# Rows from a data source
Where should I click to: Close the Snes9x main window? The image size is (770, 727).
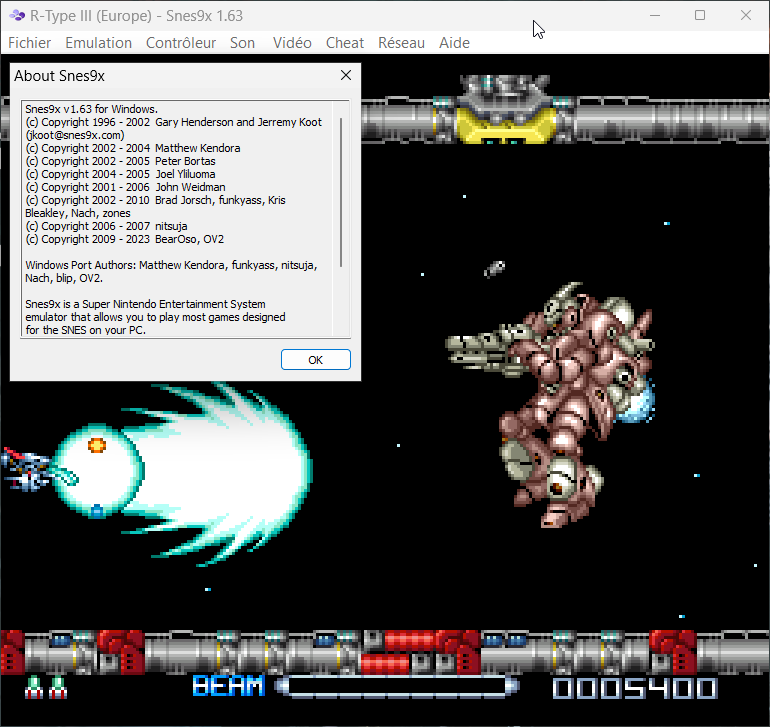745,16
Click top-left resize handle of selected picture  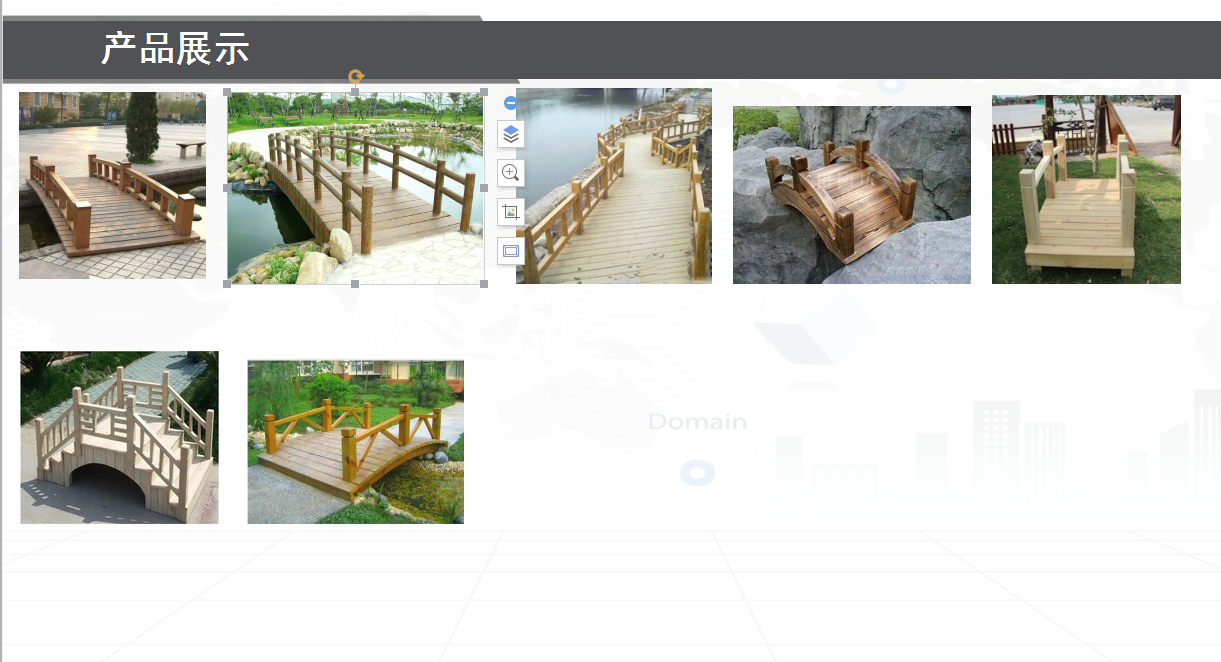point(227,92)
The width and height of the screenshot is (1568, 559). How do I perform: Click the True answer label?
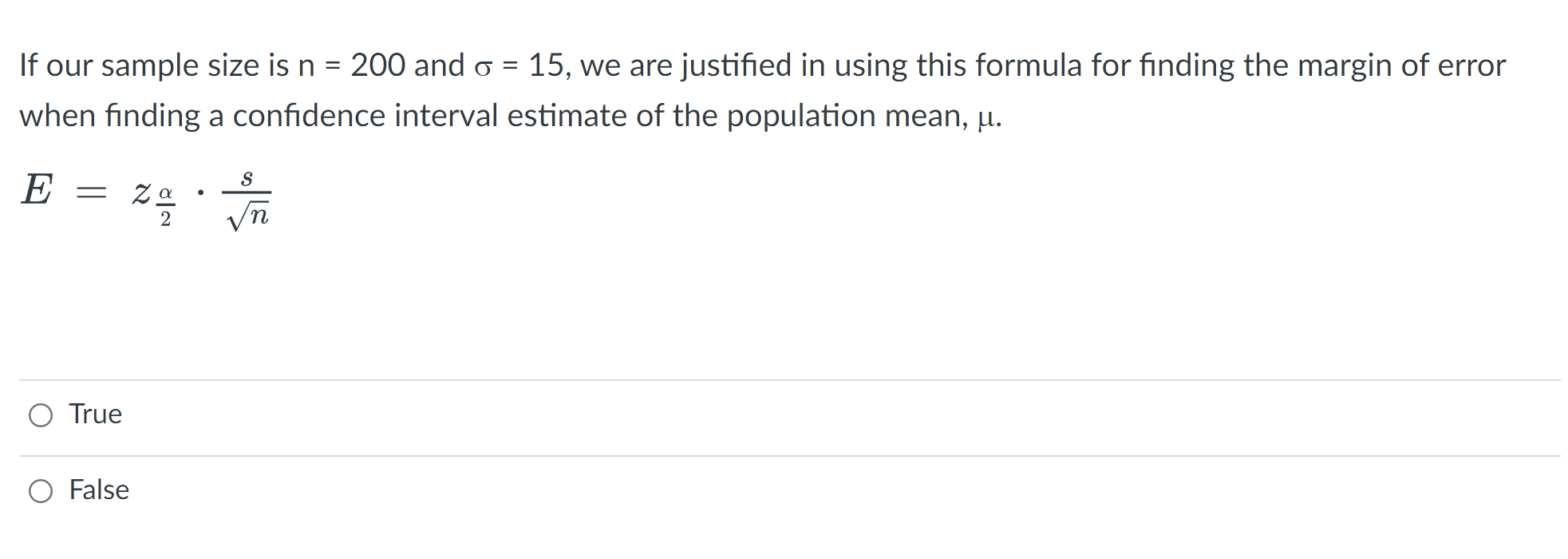point(94,414)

# Short problem
Render every line from the one containing "The width and" through the end of the rows, inclusive, as a JSON list of strings with one string per line. Skip blank lines and omit the pictures.

# Result
[
  "The width and height of the screenshot is (1568, 559). How do I perform: Click the True answer label?",
  "point(94,414)"
]